Açıkçası bu küçük çıkarma bize çok iyi gelmişti. Gerek motivasyon, gerekse adaptasyon için istediğimizi vermişti. Hikayesini ise Sumru kaleme aldı. Şu bağlantıdan ulaşabilirsiniz: (https://medium.com/@sumru.tamer)
Zaten bundan çok kısa bir süre sonra Aladağlar’ın yolunu tekrar tutacaktık.
27 Temmuz 2020
Yavuz ve Sumru’yla Sıkışık’ta iyice sıkıştıktan sonra keyfimiz yerinde güle oynaya, Yavuz’un da alt ekip desteğiyle kampımızı Mevsimlik Göl’e taşıdık. Tabii orada beklemediğimiz bir manzarayla karşılaşmak bizi daha da keyiflendirdi. Göl kurumamıştı ve gayet büyükçeydi.
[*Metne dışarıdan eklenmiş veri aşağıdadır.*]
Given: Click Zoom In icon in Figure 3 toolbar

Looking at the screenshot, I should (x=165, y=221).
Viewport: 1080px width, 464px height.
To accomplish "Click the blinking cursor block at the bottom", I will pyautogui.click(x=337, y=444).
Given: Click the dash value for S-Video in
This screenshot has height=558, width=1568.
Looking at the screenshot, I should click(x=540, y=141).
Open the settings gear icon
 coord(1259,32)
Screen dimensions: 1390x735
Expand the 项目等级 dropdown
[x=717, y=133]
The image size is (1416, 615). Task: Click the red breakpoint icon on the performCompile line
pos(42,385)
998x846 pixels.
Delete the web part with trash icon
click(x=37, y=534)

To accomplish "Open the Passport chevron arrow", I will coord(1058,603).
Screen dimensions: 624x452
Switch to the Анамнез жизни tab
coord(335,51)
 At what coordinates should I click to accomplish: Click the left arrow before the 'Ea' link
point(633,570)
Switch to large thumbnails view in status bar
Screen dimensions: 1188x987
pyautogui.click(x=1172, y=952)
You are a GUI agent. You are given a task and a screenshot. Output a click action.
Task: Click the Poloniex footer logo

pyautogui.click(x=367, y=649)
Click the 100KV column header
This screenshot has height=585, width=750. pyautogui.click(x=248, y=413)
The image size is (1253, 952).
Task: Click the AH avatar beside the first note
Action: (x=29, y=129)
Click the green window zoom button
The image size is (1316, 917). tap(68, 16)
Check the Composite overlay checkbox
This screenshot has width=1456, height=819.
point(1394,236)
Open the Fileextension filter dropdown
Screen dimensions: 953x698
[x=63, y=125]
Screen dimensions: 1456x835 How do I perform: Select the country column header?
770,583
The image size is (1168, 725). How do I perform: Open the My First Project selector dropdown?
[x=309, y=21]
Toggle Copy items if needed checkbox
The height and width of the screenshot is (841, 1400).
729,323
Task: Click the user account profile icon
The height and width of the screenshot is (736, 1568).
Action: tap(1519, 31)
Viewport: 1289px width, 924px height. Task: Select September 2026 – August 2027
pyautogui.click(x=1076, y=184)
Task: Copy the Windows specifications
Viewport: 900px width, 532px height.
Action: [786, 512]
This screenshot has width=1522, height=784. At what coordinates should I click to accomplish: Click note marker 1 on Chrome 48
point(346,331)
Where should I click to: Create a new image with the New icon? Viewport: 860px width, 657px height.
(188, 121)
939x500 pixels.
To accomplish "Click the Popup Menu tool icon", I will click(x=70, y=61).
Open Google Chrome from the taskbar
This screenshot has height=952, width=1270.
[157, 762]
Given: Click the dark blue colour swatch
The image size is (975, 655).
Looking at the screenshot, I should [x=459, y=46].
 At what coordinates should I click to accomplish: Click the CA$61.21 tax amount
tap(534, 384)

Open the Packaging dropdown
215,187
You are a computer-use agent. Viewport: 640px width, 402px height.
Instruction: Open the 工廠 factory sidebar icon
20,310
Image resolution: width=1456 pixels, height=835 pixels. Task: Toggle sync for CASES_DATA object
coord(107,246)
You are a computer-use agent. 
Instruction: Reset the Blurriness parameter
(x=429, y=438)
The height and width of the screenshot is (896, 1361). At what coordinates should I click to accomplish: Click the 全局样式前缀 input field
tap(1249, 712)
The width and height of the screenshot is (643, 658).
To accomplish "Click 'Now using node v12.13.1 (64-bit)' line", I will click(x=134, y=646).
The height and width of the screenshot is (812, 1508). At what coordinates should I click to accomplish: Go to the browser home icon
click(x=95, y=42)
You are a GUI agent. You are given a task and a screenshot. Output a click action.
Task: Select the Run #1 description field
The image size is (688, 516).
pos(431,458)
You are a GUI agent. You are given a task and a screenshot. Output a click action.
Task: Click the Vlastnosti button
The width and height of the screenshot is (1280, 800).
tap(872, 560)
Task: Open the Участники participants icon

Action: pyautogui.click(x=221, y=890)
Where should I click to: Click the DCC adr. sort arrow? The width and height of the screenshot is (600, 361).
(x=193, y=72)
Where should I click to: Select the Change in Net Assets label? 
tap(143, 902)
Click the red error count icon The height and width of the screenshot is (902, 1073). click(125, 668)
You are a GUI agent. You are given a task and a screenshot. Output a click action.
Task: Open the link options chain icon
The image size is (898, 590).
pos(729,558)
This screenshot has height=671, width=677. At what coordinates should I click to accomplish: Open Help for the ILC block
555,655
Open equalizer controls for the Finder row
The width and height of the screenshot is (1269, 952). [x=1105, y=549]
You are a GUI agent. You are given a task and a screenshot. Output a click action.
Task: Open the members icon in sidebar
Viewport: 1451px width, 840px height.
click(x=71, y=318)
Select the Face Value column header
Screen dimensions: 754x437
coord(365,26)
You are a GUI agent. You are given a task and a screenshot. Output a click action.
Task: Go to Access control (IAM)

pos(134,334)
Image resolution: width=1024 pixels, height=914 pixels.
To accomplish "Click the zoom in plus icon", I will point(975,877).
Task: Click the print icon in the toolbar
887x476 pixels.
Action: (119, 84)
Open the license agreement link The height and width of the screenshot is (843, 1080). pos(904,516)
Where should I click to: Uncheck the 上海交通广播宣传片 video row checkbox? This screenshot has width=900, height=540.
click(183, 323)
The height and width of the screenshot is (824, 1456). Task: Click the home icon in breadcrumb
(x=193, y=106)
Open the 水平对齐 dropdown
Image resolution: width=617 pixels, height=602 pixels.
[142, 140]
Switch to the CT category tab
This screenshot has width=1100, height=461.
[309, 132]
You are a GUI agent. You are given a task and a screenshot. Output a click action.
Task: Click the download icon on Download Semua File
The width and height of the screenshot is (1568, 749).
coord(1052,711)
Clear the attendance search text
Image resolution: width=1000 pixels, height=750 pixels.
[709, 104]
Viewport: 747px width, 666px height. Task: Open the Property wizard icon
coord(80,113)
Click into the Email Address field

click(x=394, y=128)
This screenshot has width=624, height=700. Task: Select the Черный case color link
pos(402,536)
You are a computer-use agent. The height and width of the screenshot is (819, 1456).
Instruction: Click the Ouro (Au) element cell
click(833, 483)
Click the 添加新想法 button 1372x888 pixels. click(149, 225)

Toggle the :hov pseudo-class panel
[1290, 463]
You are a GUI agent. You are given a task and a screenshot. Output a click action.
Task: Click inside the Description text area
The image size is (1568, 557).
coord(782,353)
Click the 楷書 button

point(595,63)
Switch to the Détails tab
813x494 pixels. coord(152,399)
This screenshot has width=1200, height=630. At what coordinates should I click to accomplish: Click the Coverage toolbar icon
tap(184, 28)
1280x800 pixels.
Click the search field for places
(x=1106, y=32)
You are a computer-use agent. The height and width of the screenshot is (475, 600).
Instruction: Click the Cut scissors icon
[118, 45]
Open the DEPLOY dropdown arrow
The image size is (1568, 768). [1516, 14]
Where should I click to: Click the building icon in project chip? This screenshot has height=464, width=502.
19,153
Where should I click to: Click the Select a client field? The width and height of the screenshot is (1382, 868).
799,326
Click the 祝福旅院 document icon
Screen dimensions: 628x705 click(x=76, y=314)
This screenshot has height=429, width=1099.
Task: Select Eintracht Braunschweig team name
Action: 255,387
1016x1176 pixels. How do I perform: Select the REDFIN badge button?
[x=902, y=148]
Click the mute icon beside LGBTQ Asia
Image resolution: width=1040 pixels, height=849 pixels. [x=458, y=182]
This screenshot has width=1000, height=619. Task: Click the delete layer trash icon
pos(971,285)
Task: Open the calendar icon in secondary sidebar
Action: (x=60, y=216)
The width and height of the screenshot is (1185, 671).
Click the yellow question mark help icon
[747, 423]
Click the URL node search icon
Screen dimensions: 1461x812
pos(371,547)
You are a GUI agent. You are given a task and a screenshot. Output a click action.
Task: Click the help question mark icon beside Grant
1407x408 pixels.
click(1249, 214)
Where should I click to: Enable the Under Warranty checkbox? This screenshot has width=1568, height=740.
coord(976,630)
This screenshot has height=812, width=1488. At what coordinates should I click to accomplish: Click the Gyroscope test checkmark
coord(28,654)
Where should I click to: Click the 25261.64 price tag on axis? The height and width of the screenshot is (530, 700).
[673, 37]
Daha iyisi olamazdı, tırmanacaktık ve kendimizi kızgın kayalardan serin(buz gibi!) göl sularına bırakacaktık. Yavuz’u tekrar Teke Pınarı’na uğurladıktan sonra 2 gün boyunca yapacağımız şeyi yapmaya başladık. Adeta while(1) döngüsü altındaydık. Duvara bakmak. Rotayı tartışmak. Topoya bakmak. Raporları okumak. Duvara bakmak…
Dürbünle rotayı izliyoruz
Öyle ki rüyalarımızda duvarı 3–4 kere tırmanmıştık bile ve artık bu tırmanışı gerçekle buluşturma vakti gelmişti.
29 Temmuz 2020
Malzemeler: 14 uzun ekspres, 2 cordolette, 1 tam cam ve takoz set, 9 sikke, iki çekiç, 4 kilitli, bırakma perlonları, bivak, kafa fenerleri, iki ilkyardım battaniyesi, 5 lt su, 2 lider çantası, tada yemek/ısıtıcı, çok aburcubur, içlikler, kaz tüyü montlar, teknik montlar, ilkyardım çantası.
Demirkazık Doğu Duvarı 1955 Alman rotası topo
Bir önceki gün malzemeleri rota dibine bırakmıştık. Her zaman olduğu gibi az biraz uykuyla sabah 3 sularında uyandık. Hızlıca ağıza tıkıştırma metoduyla kahvaltıyı halledip yola koyulduk. Sabahın maviliğinde ilk ip boyuna girdik.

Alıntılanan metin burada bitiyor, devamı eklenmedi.